Müfredat ve ders kitaplarının içeriğinde de, erkek egemen değerler öğretilir ve benimsetilir. Hem içerik hem söylem olarak ders kitapları, cinsiyetçi öğeler taşımaktadır. Öğretmenlerden ise, resmî olarak sınırları belirlenen, yasa ve kurallarla desteklenen müfredat doğrultusunda, öğretim programlarını işlemeleri ve dolayısıyla toplumda hâkim olan ataerkil, erkek egemen yapıyı sorgulamadan, onun yeniden üretimini devam ettirmeleri ve yeni nesillere aktarmaları beklenir. Okul bu anlamda bireylerin kadınlık ve erkeklik rollerine hazırlandıkları bir aşamadır.

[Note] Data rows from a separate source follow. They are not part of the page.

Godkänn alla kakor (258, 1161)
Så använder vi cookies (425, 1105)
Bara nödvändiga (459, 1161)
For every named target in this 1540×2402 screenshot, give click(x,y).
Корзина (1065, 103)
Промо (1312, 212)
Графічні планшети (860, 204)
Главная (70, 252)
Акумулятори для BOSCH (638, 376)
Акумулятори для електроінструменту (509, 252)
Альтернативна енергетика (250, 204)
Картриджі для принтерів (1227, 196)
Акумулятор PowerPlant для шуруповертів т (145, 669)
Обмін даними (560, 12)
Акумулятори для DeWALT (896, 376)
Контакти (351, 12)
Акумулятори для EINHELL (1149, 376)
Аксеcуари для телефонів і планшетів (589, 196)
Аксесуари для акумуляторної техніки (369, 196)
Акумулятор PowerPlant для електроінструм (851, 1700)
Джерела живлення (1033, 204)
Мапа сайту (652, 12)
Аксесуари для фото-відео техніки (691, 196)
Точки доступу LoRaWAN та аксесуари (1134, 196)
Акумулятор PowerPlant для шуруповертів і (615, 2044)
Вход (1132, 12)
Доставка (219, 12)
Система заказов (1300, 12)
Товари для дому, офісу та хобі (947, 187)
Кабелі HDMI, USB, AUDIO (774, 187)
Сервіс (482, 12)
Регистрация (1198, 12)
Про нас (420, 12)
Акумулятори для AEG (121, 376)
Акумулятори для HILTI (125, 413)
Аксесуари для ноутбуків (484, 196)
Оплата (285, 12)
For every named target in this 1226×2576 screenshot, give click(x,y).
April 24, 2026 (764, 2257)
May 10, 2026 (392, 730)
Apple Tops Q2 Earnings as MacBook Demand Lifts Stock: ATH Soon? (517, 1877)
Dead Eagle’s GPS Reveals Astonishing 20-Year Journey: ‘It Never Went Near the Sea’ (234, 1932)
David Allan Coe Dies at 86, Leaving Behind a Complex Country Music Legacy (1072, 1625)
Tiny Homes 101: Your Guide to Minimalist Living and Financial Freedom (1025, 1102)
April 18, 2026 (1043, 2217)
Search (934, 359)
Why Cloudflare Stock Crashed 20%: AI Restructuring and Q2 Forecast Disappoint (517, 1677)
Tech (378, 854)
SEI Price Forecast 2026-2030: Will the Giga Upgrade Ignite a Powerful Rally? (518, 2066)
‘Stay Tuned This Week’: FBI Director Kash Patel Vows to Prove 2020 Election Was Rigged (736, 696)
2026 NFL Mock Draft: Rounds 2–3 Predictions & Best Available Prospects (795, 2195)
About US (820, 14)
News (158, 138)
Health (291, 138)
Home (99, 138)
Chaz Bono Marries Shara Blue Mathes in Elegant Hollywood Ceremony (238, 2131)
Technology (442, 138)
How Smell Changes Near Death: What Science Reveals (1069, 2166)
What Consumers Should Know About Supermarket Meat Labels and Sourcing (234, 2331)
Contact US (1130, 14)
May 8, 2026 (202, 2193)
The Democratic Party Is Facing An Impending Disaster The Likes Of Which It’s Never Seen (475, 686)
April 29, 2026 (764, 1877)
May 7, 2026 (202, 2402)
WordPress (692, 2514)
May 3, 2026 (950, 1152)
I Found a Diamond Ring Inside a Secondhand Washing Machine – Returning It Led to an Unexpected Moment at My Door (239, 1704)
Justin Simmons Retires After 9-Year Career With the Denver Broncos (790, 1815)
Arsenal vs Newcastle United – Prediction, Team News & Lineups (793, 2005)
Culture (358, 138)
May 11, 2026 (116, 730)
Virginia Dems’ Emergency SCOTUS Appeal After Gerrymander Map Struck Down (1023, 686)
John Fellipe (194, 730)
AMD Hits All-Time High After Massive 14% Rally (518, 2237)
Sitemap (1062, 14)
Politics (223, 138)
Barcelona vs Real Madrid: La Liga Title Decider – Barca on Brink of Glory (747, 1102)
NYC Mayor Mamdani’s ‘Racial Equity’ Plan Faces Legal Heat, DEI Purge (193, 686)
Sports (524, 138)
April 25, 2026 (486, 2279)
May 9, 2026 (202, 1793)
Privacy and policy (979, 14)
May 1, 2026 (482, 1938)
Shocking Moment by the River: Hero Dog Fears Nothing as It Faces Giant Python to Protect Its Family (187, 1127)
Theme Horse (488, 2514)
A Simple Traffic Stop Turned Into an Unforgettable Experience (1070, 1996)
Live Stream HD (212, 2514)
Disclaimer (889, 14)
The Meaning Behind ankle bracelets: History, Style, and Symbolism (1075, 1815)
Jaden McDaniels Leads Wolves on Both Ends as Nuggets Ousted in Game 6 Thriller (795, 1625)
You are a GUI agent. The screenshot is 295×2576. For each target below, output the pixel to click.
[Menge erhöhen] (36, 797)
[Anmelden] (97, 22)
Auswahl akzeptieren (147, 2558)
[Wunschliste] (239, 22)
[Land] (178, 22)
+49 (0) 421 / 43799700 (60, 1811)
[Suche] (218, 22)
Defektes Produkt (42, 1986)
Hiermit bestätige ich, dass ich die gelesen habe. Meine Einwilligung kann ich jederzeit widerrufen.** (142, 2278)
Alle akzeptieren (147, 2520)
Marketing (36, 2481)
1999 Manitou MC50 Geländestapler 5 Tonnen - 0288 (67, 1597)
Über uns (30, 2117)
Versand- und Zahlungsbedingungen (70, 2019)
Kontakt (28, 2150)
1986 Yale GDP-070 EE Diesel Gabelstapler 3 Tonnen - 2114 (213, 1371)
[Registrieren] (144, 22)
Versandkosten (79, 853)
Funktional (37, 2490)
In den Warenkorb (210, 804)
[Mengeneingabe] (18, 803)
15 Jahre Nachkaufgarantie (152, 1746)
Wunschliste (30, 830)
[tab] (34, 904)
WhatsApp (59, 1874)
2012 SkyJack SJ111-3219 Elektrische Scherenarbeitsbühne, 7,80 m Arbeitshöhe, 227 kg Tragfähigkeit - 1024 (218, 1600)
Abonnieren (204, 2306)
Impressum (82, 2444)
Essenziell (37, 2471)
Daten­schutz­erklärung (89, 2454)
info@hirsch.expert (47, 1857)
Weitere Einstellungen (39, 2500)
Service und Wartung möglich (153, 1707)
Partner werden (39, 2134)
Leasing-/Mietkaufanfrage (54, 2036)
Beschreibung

Liselere baktığımızda özellikle meslek liselerinde, cinsiyetçi işbölümüne uygun bir dağılım göze çarpmaktadır. Meslekî liseler, cinslere bölünmüş işgücünün yeniden üretimini sağlamaktadır. Kızlara ve erkeklere istihdam yapısının ve ailedeki işbölümünün devamını sağlayacak biçimde beceri ve vasıflar kazandırılmaktadır.

Ticaret ve turizm, sağlık ve özel öğretim liselerindeki kızların oranı son on yılda düşerken, açık öğretim liselerindeki kız öğrenci oranı iki kat artmıştır. Bu durum giderek paralı olan ve aileler için maliyeti yükselen eğitimden kızların çekildiğini ve açık öğretim gibi daha ev merkezli ve maliyeti düşük öğretim alanlarına kaydığını göstermektedir.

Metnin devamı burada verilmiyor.